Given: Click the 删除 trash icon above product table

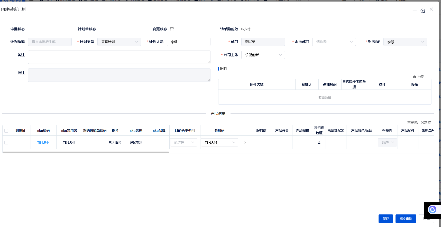Looking at the screenshot, I should coord(409,123).
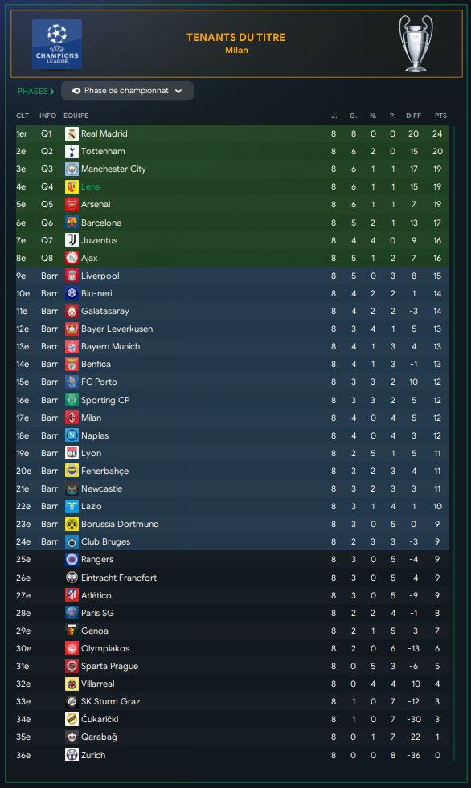Click the Tottenham club crest
The width and height of the screenshot is (471, 788).
point(72,151)
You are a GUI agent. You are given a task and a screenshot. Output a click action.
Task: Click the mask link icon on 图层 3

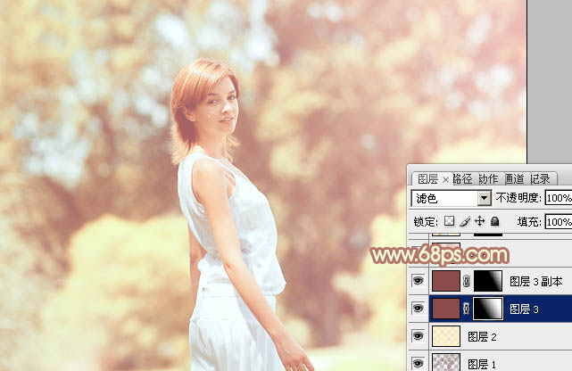pyautogui.click(x=465, y=309)
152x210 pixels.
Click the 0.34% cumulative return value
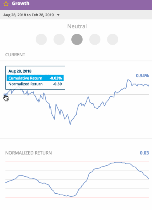click(x=142, y=76)
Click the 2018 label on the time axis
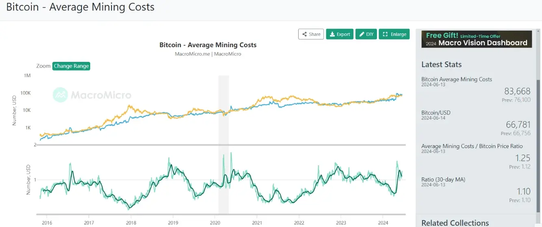Image resolution: width=542 pixels, height=227 pixels. 131,223
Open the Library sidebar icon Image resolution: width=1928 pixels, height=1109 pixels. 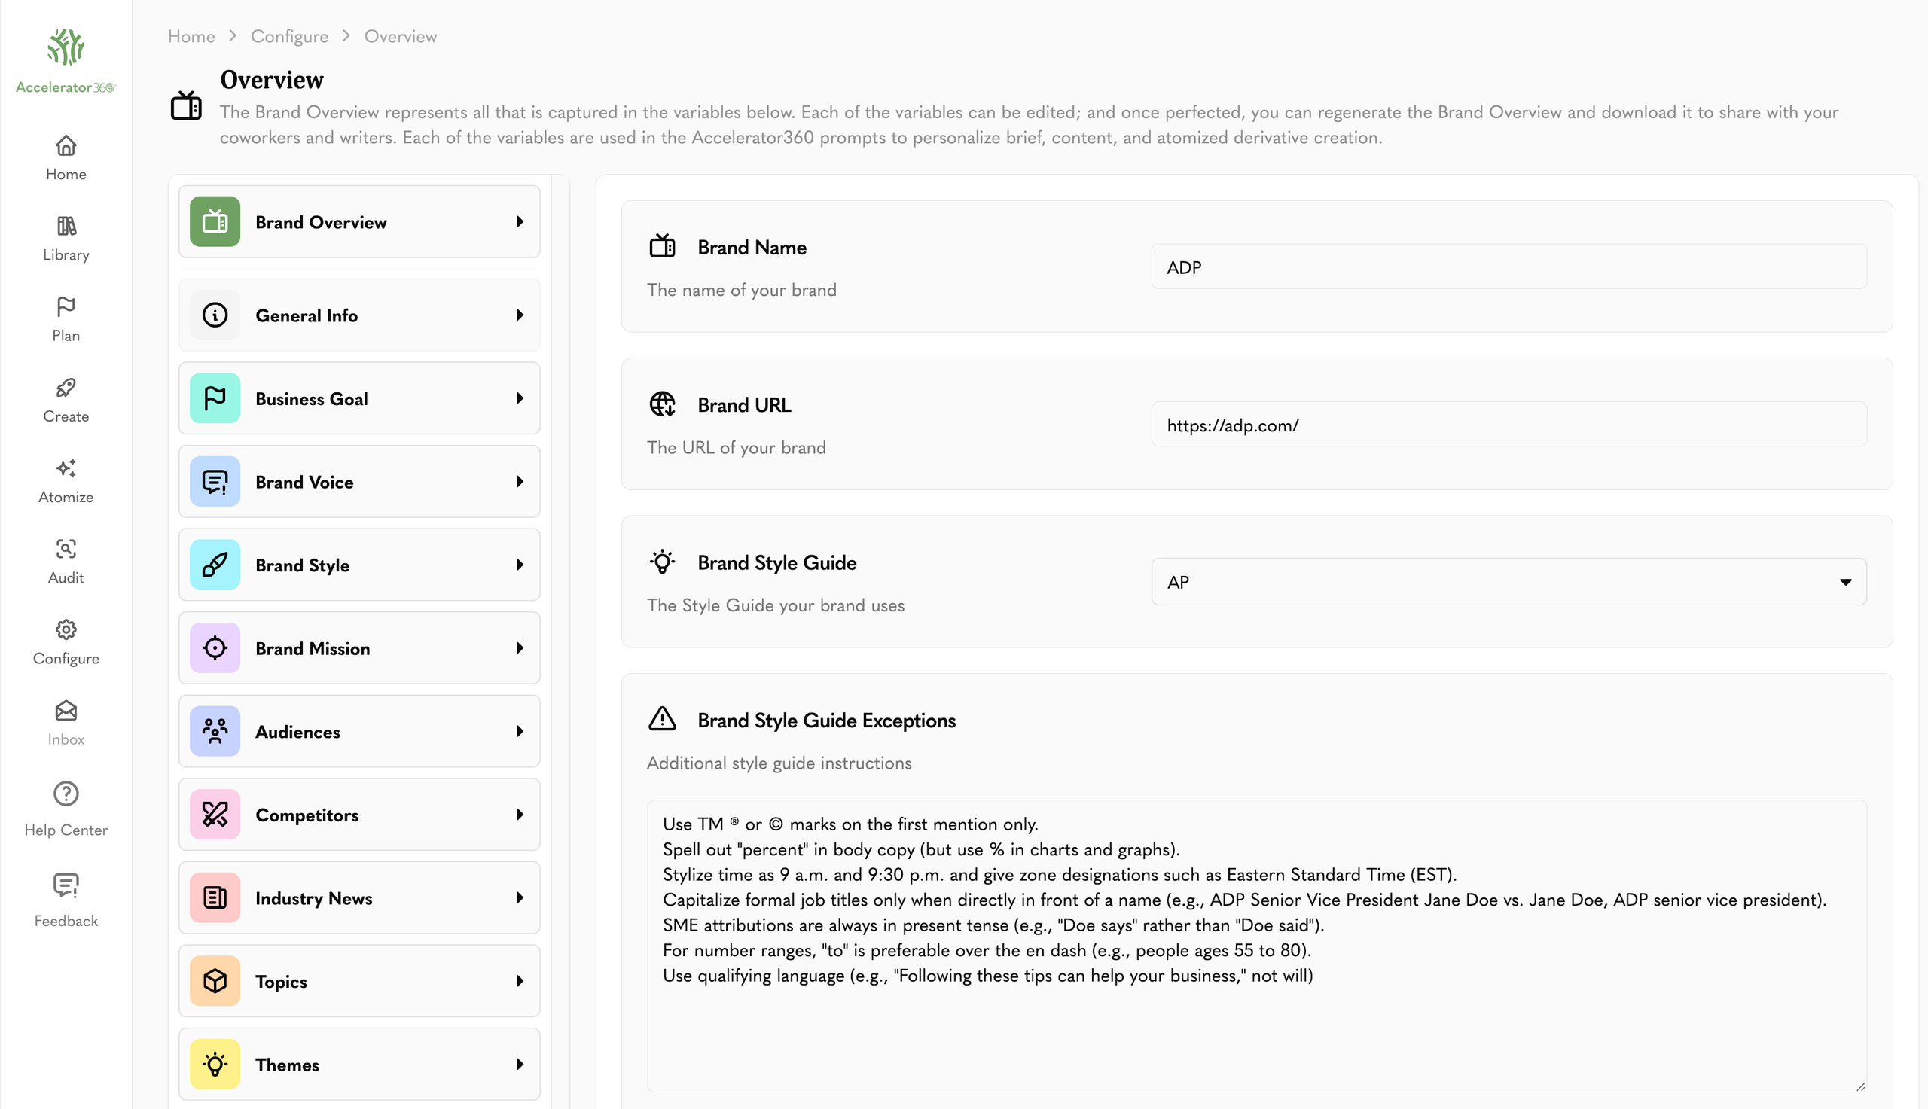tap(66, 226)
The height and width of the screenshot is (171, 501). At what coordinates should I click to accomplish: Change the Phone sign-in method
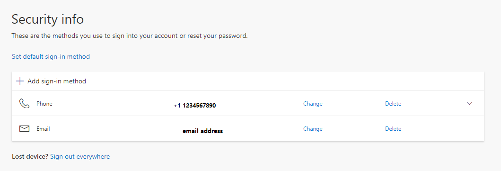[x=313, y=104]
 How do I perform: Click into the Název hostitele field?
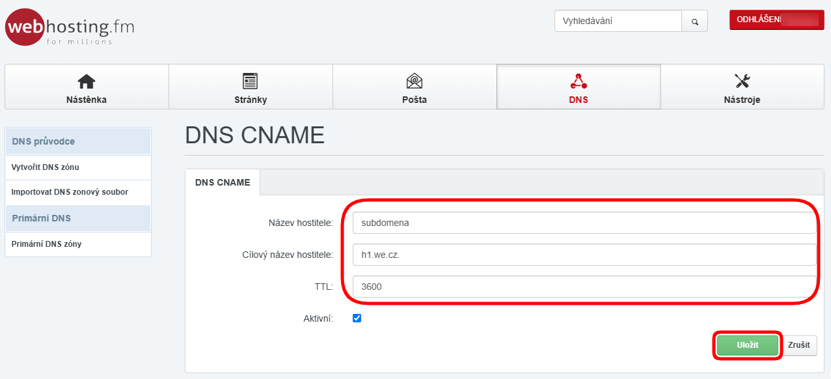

▶ [What is needed]:
Through the line containing "You are a GUI" and no further, restate the data above word for word from its first line, leaving out pictures.

▶ [Answer for the task]:
Given: Click the 删除 trash icon above product table

Looking at the screenshot, I should coord(409,123).
Click the Tottenham club crest
The width and height of the screenshot is (471, 788).
point(72,151)
You are a GUI agent. You are given a task and a screenshot. Output a click action.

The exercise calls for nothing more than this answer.